クラムチャウダーのアサリは?
クラムチャウダーは、うまい。いや、正しくは美味しい。美しい味と書いておいしいと読む。その通りである。うまいを連呼する番組もあるが、わたしは、美味しいとしみじみ語るのが好きだ。
そういうわたしをしても、うまいと絶叫してしまうのが、クラムチャウダーだ。
レシピは、色々あるが、これは訳あってルーを販売しているメーカーの、箱の裏箱に書いている、調理法をそっくりそのまま流用、いや、参考にさせていただいている。
しかしながら、材料にはこだわっている。サラダ油で1センチ大に切ったベーコンと野菜を炒めると書いていても、サラダ油をオリーブ油に、ベーコンは分量を幾分多く、キャベツなんぞ2枚のところ倍の4枚を.ジャガイモも3個も入れる大盤振る舞い。おまけに、モンゴイカも参加している。
あっという間に出来上がるところを弱火で火を通し、牛乳も北海道産4.0十勝牛乳である。
万全の体制で、いよいよルーを鍋に入れる。別にあのやたら英単語を日本語法で使いこなそうとしているおっさんを入れるわけではない。
どうだ。堂々の北海道。
ご丁寧に、北海道の地図まで入っている。
色が白いからニューイングランドクラムチャウダーである。トマト風味のマンハッタンクラムチャウダーも食べてみたいが、まだ未経験である。
さて、ここでクラムはどこへ行ったのだという事であるが、クラムはご存知のように食用の二枚貝である。たとえば、アサリやハマグリ。

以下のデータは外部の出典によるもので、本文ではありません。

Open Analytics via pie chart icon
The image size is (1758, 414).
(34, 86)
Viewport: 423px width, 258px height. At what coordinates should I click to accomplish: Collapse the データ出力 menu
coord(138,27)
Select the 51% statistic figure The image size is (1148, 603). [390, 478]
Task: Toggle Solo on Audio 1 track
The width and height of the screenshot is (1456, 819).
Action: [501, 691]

しかし、しかしである。アサリのむき身も、ハマグリも、中国産。とくに、アサリなんてドブアサリという名でインターネットで紹介されていた。あの食品偽装の事件が蘇る。餃子にダンボールを入れ、期限切れの肉をわざわざ地面に落として使う、不衛生な動画が脳裏に蘇ってくる。ドブ川のしじみ、妙な色の海水のそばで獲られたアサリ、ハマグリに至ってはもう想像すらできない悲惨さである。
しかし、そういうアサリでも、むき身にして洗ってみればわからないし、殺菌か消毒をしたとしても中身は変わらないのである。

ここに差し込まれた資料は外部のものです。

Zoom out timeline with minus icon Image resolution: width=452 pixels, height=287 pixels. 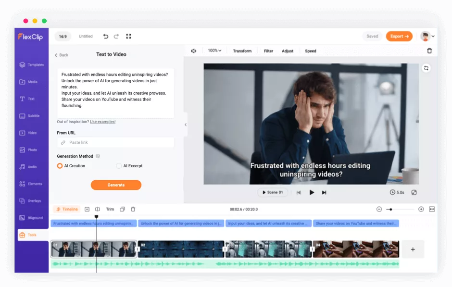[x=379, y=209]
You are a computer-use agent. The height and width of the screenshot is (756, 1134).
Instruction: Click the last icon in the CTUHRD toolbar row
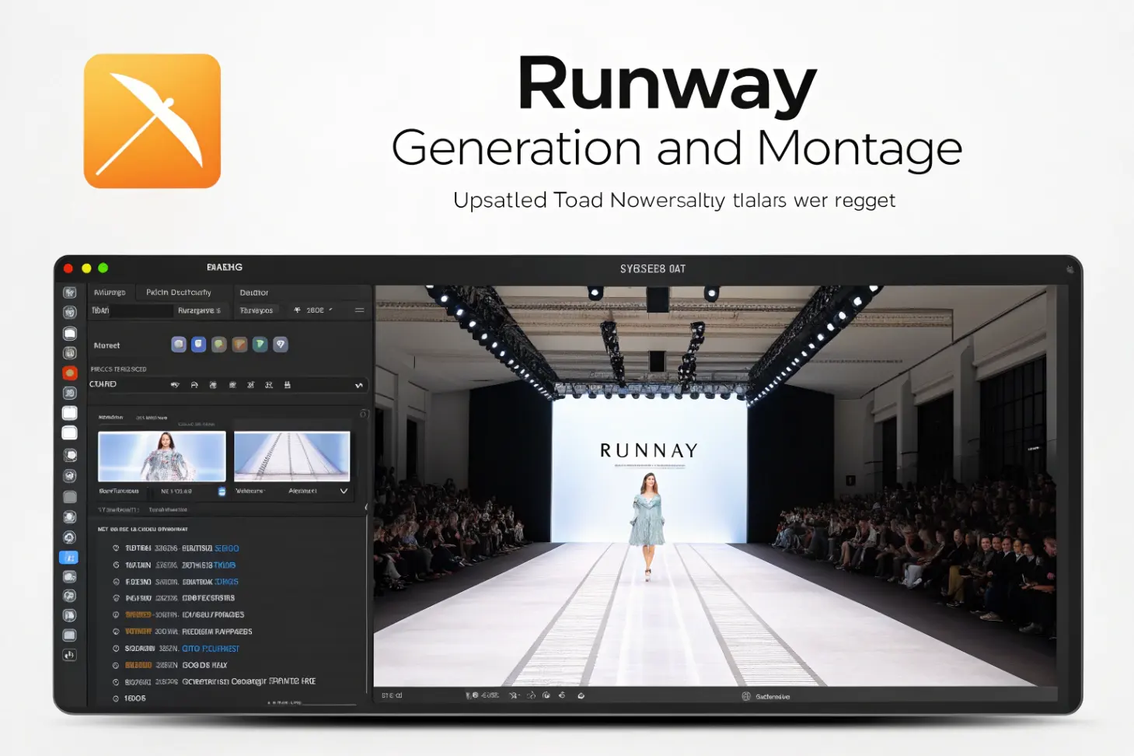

そうは言っても、日本産の二枚貝ではなかなかクラムチャウダーは、完成しないし、それではよくわからないがチャウダーでしかないのではないか。アサリの水だきの缶詰もあるが、あの量であの値段は、もう買うなと言っているようなものだ。
自分で、熊本産のアサリを殻から外してていう作業はできない。だからこそ、最強の二枚貝、ホタテ貝の貝柱に登場してもらった。夕方になると、ずいぶん安く売っていることもある。値引きシールが貼ってあるものは競争も激しいが、北海道産のホタテを一パック手に入れた。
猿払村のではなかったけれど、神さまありがとう。
そんなこんなで、ルーがとろみを出す中に、有難い半額ホタテが入り、おまけに、モーリタニア産のタコも入り、仕上がった。
美味しい。
クリームシチューにはない、濃くと甘さである。この味は確かに人を狂わせる。おかわりをしてしまった。芋も夢中で食べてしまった。どうしてこんなうまいものを、人は発明したのだろう。参ってしまう。
次は、カレーを作ろう。スネ肉をコトコト炊いて、そうは言いながら、安心安全な仕上がりを目指して、コンビーフを入れて作ろう。
美味しいかどうか、またまた、ハウスかS&Bか、それともグリコか、しのぎを削るわけである。